The GOP, though, is the crème of the crop. The “Clown Car,” the “Buffoon Bus,” or the “respected statesmen and businesswoman who may be the future leader of our nation” came to the forefront. After getting crushed twice by the Black Man Who Shall Not Be Named, the GOP decided to throw the door open and let the “Crazy Carousel” spin around and let more individuals leap into the fire. What they didn’t plan on, though, was the public getting behind one of the offbeat members that hopped on the ride.

On June 16, Trump entered the race for the Republican Party’s nominee as President in 2016 and immediately set himself apart from the field. The usual term you would use is “distinguished” himself from the field, but there is little about Donald Trump that is distinguished. As we all know by now, Trump made his infamous comments about how the truckloads of Mexicans that are violating our borders illegally are here to rape our White Women and bring drugs to little Suzie and Bobby, something that might have been a part of Mel Brooks’ Blazing Saddles but was too unbelievable to make the final cut in that classic film.
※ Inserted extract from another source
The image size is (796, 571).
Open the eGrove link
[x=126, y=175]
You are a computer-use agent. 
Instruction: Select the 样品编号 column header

In the past, that would have been enough to push whatever candidate uttered those inept lines into the catacombs of history, if not a little white room with a special suit that had arms that tied in the back and a sedative drip in the carotid artery. Because it was DONALD TRUMP, however, it attracted attention from those who have been searching for someone who could say what they wanted to say but couldn’t say it because they might have to answer for it. Since then, the commentary has become even more ludicrous.

Trump would then go on to deride those who he believes aren’t “war heroes,” priceless information from a man who used every bit of his Daddy’s money to ensure that he didn’t get drafted during the Vietnam War. The expected outrage over that didn’t materialize because the person he was talking about, 2008 Republican Presidential nominee and the senior Senator from Arizona John McCain, adhered to former President Ronald Reagan’s 11th Commandment and didn’t kick up a fuss over the situation. Moving on, Trump dismissed pretty much everyone who has come within radius of his campaign as “idiots,” “stupid,” “imbeciles,” or, worse yet, suggest that they “crucified” him during a debate with questions because the moderator was on her menstrual cycle. If you listen to Trump, the entirety of the U. S. is the most ignorant species in existence…except for HIM, because he’s going to BRING THE THUNDER against our allies and enemies and “make America great again.”
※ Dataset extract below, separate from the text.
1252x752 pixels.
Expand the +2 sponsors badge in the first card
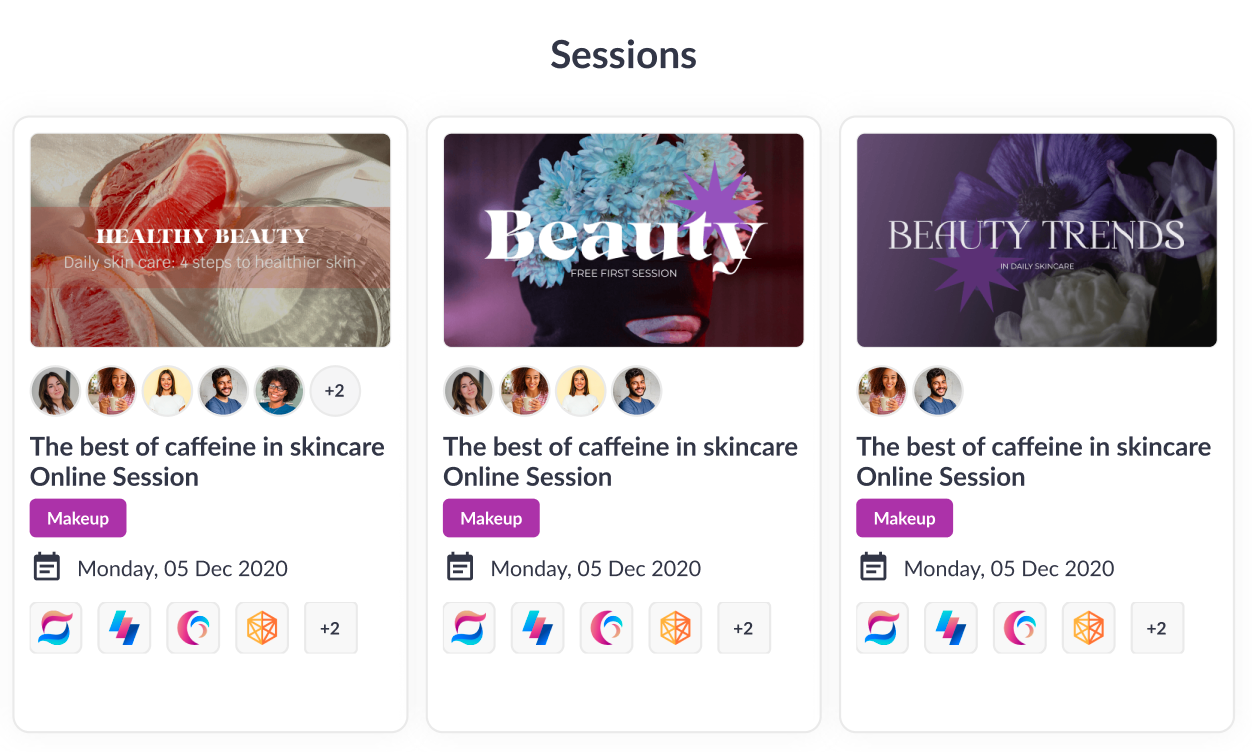tap(330, 628)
To this point, none of these things have slowed the Trump bandwagon down. My final point here should, however, end any hope for his candidacy with the GOP and, if they are insane enough to go ahead and nominate him, earn him and them a crushing defeat in the general election. Trust me, however, I’m not holding my breath on Trump ending his candidacy anytime soon.

The Boston Globe reported on Wednesday the attack of a Hispanic homeless man by two South Boston brothers. According to police reports, Scott and Steve Leader were on their way home from a Red Sox game when they happened across the Hispanic man sleeping on the street near a bus stop. The report states the brothers “urinated on the man’s face and then started rummaging through his belongings.” Once the Hispanic man woke up, the brothers then allegedly beat him with a lead pipe and kicked him in the torso, requiring hospitalization for a broken nose and bruised ribs.
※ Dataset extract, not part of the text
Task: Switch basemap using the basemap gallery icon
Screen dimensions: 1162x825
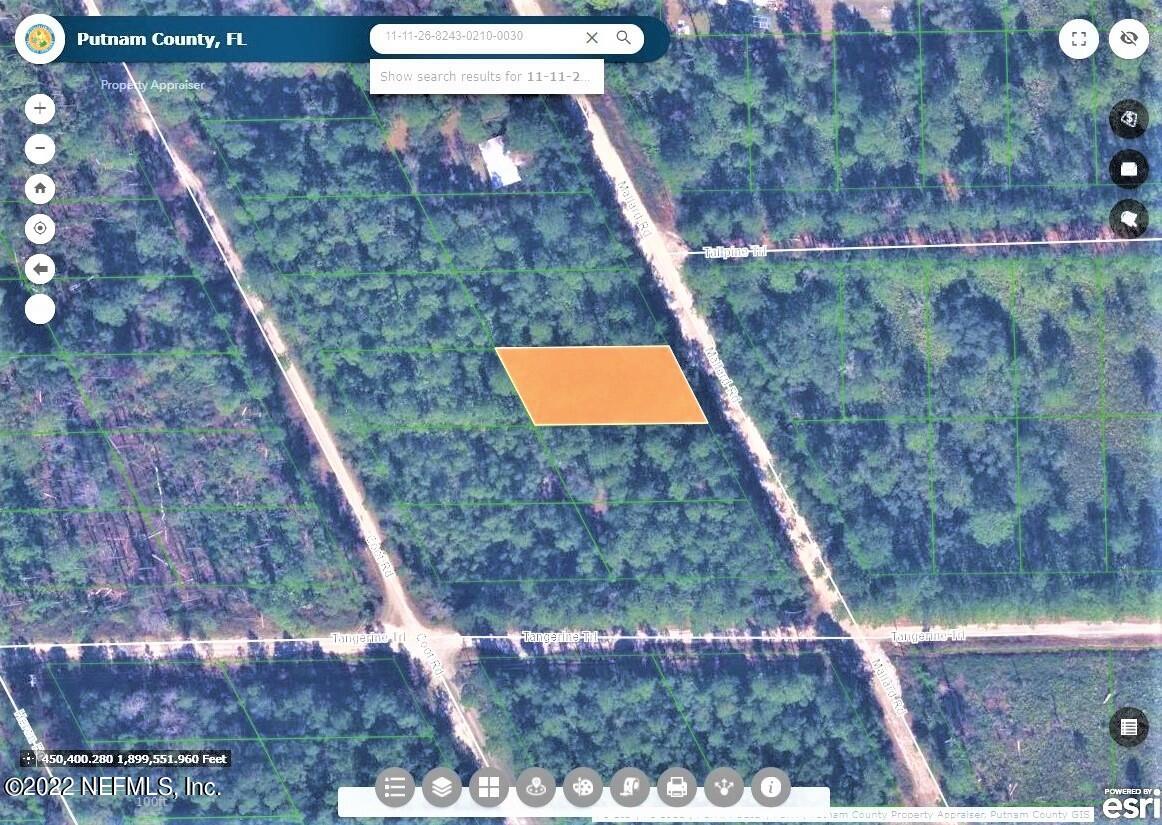Action: [x=489, y=787]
Scott Leader, after being apprehended, told the police it was “OK to assault the man because he was Hispanic and homeless.” “Donald Trump was right, all these illegals need to be deported,” he allegedly told the police. His brother Steve showed his displeasure with the arrest by pissing on the cell door and both brothers allegedly threatened the law enforcement individuals who processed them. Currently the twosome are in a Boston jail being held without bail.

What was Trump’s reaction to these fine examples of Boston manhood? “I will say that people who are following me are very passionate,” he remarked. “They love this country and they want this country to be great again. They are passionate.”

All I can say, after everything said previously, is…are we seriously considering Donald Trump to lead this country?